United States District Court, W.D. Pennsylvania
Dec 22, 2022
2:19-cv-1572-NR (W.D. Pa. Dec. 22, 2022)

Opinion

2:19-cv-1572-NR

12-22-2022

TIMOTHY JOSEPH BELTZ, Plaintiff v. THE UNIVERSITY OF PITTSBURGH, Defendant.


MEMORANDUM ORDER

J. Nicholas Ranjan, United States District Judge

Plaintiff Timothy Beltz moves to reopen discovery, seeking documents from third-party Dave Plettl in preparation for a second trial. ECF 173. During the first trial, which ended in a mistrial after a deadlocked jury, Mr. Plettl testified that he had helped vet candidates for Mr. Beltz's replacement as strength and conditioning coach, and that he had exchanged text messages with Lance White to that effect. Id. at pp. 2-3. Mr. Beltz argues that Mr. Plettl's importance to the case has greatly increased, and so he should provide documents to add context to his trial testimony. Id. at p. 6. The University responds that good cause does not exist to reopen discovery, given that the discovery period has been closed for many months. ECF 174. After carefully considering the parties' arguments, the testimony and evidence given at the first trial, and the relevant caselaw, the Court agrees with the University and will deny the motion.

As with Mr. Beltz's prior motion to reopen discovery as to Mr. Plettl, the Court here considers: “(1) whether the moving party's lack of diligence or the opposing party's conduct contributed to the delay; (2) potential prejudice caused by the discovery extension; and (3) any other factors [it], in its discretion, determine[d] to be relevant.” Trask v. Olin Corp., 298 F.R.D. 244, 267 (W.D. Pa. 2014) (Fischer, J.). The moving party's diligence is the cornerstone of this analysis. Faiella v. Sunbelt Rentals, Inc., 341 F.R.D. 553, 559 (D.N.J. 2022).

As the Court found when denying Mr. Beltz's previous motion, “Mr. Beltz has long been aware of Mr. Plettl and his role in this case. Indeed, his own counsel referenced Mr. Plettl multiple times while taking Mr. White's deposition, and both sides discussed Mr. Plettl in their summary judgment briefing. Though Mr. Plettl was not on an official disclosure list from the University, his identity was certainly known to Mr. Beltz. ... [D]uring discovery, as part of diligent information-gathering, Mr. Beltz could have conferred with Mr. Plettl - or subpoenaed him - to learn more and cross-reference accounts from Mr. White. He opted not to do so.” ECF 92.

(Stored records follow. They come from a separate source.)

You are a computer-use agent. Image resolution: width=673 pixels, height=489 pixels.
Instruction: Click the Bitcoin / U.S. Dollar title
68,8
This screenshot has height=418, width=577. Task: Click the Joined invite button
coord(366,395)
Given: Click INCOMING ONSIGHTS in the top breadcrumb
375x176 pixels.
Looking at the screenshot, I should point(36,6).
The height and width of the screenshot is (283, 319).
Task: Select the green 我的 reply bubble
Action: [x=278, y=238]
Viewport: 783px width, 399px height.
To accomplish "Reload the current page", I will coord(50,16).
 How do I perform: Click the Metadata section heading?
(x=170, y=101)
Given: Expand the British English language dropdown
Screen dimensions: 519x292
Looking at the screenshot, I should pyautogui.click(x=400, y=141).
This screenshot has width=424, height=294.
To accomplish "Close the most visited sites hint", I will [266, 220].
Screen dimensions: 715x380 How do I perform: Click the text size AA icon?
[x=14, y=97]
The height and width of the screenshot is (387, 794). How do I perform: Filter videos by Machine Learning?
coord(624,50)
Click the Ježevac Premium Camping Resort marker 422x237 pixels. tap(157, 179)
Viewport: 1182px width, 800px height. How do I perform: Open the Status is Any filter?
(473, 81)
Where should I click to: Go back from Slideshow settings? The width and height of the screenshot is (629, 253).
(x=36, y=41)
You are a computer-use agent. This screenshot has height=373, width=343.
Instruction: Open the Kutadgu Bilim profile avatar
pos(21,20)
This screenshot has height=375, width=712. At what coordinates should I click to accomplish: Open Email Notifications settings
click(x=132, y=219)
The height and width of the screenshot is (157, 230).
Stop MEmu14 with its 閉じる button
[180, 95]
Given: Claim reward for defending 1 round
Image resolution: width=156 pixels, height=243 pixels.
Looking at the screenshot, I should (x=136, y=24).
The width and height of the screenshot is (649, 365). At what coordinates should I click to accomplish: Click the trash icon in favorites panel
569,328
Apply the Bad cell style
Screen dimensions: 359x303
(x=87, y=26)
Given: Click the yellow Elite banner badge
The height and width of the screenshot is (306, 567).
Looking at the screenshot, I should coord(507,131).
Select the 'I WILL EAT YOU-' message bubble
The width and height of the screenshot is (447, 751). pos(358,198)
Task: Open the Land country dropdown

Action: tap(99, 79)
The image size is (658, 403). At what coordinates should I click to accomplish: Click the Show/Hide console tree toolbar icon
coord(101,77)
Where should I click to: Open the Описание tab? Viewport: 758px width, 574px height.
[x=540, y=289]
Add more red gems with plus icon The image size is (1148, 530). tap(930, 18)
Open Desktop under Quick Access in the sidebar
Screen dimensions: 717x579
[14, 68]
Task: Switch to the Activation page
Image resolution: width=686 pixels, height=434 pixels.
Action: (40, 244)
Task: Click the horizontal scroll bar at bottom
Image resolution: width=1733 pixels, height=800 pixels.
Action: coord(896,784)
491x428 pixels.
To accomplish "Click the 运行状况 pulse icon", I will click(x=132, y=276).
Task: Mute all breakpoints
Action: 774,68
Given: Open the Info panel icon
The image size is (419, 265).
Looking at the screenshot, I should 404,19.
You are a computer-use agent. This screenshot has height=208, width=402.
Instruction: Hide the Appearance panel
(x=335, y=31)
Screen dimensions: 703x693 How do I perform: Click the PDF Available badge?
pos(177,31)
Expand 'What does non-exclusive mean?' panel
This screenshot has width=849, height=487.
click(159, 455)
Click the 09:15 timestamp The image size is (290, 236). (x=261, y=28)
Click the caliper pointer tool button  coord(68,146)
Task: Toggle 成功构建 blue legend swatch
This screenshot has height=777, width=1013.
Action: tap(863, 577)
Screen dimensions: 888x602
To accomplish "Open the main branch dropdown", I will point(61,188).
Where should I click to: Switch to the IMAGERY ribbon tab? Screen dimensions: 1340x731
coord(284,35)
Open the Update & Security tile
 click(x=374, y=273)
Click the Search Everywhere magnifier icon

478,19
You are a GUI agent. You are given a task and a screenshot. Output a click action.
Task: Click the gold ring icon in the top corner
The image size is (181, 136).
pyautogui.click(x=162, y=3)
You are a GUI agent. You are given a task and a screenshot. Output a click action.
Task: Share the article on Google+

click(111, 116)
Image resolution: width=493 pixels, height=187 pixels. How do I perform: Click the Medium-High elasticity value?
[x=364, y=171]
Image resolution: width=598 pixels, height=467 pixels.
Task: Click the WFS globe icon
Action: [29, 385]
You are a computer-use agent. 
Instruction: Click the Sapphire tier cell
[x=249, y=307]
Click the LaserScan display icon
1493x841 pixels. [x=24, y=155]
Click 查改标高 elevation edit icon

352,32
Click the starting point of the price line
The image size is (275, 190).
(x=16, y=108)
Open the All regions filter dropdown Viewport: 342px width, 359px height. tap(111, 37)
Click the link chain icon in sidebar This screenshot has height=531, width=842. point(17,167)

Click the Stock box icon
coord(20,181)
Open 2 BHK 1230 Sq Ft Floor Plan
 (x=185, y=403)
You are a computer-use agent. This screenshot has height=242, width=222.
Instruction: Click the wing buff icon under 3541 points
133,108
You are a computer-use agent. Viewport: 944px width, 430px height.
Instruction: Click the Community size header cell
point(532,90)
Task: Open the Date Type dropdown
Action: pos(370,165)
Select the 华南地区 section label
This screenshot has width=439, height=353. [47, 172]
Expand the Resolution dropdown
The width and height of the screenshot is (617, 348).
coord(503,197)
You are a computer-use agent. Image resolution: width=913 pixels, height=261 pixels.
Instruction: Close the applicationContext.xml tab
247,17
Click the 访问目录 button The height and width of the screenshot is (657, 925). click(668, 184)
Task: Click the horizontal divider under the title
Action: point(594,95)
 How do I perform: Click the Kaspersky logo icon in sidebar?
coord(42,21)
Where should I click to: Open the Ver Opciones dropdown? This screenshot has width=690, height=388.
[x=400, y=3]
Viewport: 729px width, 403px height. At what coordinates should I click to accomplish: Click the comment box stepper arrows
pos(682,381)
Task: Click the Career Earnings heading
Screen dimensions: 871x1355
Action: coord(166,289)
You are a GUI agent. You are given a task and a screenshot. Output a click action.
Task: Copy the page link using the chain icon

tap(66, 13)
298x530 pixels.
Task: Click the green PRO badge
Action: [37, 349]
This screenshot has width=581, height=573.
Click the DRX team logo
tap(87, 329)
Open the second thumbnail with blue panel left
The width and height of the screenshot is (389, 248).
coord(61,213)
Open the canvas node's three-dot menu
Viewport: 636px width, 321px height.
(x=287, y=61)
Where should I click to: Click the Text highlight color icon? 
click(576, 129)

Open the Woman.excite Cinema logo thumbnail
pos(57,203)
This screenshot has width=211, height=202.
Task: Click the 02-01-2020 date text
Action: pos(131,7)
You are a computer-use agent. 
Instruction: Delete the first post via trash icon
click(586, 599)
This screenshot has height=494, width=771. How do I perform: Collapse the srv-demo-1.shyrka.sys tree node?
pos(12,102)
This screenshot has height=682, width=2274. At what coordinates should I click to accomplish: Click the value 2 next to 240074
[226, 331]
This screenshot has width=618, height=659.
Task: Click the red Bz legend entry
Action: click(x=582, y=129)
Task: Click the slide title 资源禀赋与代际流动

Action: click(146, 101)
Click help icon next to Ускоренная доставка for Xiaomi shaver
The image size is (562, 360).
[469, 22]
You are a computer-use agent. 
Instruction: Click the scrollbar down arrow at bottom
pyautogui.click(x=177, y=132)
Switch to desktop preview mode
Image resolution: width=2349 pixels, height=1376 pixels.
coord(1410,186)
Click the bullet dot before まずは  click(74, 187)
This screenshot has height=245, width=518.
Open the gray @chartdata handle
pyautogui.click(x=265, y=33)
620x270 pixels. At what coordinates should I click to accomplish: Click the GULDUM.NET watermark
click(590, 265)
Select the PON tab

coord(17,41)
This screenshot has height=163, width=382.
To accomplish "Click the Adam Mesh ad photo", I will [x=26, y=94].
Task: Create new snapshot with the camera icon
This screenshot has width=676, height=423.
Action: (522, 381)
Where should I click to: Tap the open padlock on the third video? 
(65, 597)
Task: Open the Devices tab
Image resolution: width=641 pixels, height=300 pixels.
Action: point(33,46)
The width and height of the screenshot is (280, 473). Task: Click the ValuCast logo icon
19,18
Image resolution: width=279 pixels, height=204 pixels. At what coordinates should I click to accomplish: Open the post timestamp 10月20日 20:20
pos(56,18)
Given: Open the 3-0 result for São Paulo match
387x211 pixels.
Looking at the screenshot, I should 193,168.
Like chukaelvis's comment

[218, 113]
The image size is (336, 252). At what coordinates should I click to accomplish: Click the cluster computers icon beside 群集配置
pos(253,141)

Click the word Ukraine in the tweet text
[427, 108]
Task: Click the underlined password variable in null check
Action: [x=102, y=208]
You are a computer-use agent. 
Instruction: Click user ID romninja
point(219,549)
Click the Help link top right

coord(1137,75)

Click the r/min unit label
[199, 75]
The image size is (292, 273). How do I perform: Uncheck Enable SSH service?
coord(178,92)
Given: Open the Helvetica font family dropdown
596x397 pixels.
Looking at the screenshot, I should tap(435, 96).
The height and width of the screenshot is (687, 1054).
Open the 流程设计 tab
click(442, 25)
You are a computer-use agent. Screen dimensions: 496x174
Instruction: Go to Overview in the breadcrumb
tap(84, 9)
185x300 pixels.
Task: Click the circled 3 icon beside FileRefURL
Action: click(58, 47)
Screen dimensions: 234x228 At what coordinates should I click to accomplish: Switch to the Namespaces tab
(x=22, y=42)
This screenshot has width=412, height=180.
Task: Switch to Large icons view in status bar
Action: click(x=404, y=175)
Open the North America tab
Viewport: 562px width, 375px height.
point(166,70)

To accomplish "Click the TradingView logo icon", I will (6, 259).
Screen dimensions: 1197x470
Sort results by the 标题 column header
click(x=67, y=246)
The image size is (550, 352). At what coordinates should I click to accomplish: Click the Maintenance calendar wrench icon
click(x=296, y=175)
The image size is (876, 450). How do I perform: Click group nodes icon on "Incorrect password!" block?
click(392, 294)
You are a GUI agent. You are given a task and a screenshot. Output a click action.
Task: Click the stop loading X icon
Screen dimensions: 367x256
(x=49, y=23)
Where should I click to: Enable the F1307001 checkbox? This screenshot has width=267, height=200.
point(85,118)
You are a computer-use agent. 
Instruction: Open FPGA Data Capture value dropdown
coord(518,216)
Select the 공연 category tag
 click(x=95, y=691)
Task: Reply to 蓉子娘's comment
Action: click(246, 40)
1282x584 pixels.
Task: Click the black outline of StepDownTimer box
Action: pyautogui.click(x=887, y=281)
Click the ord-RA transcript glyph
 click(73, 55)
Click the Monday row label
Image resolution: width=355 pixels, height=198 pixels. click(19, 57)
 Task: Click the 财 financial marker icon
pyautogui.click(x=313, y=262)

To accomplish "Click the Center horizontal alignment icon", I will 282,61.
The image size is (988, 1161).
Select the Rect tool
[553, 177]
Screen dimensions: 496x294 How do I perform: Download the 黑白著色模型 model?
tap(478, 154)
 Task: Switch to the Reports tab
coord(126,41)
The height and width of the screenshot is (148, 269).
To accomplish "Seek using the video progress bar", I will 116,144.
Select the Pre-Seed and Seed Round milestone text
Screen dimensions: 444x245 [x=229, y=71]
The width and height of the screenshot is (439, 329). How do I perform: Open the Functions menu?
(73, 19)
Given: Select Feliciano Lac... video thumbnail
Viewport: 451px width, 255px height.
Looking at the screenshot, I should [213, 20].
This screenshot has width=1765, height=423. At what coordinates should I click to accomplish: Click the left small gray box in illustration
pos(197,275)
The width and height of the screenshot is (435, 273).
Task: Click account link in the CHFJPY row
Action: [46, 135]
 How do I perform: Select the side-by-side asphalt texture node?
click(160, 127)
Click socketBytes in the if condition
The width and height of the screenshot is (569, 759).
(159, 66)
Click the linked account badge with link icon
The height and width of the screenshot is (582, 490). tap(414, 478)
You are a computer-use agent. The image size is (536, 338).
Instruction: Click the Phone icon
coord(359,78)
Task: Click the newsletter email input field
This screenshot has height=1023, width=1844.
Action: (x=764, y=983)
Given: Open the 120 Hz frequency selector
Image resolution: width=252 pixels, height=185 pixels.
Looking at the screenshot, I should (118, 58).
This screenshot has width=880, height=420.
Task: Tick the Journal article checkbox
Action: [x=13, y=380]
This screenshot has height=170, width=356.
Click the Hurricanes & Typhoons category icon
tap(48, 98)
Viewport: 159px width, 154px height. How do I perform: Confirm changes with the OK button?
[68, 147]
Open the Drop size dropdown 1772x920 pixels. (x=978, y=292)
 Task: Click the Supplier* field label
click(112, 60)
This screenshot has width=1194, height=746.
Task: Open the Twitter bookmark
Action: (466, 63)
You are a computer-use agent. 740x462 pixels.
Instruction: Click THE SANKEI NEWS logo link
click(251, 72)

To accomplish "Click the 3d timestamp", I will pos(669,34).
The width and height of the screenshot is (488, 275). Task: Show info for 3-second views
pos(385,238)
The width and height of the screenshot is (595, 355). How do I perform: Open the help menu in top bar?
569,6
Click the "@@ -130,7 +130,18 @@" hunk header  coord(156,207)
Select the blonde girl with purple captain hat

The Court's prior decision applies here with equal force. First, Mr. Beltz could have subpoenaed any documents from Mr. Plettl during fact discovery. Second, there is “prejudice” by re-opening discovery, particularly given the University's alternative request to take additional discovery itself for a new trial. ECF 174, p. 6 n.8. The finality of the discovery deadline exists precisely to prevent such “slippery slope” scenarios, which could result in additional costly discovery, disputes, and motions practice. Third, there are no meaningful “other factors” that warrant re-opening discovery. By not subpoenaing documents from Mr. Plettl during discovery, Mr. Beltz bore the risk of not having access to all of his documents. That is a normal litigation risk; parties always have to make cost-benefit decisions on procuring discovery. Considering these factors, the Court finds that good cause does not exist here to disturb the finality interests of the prior deadlines.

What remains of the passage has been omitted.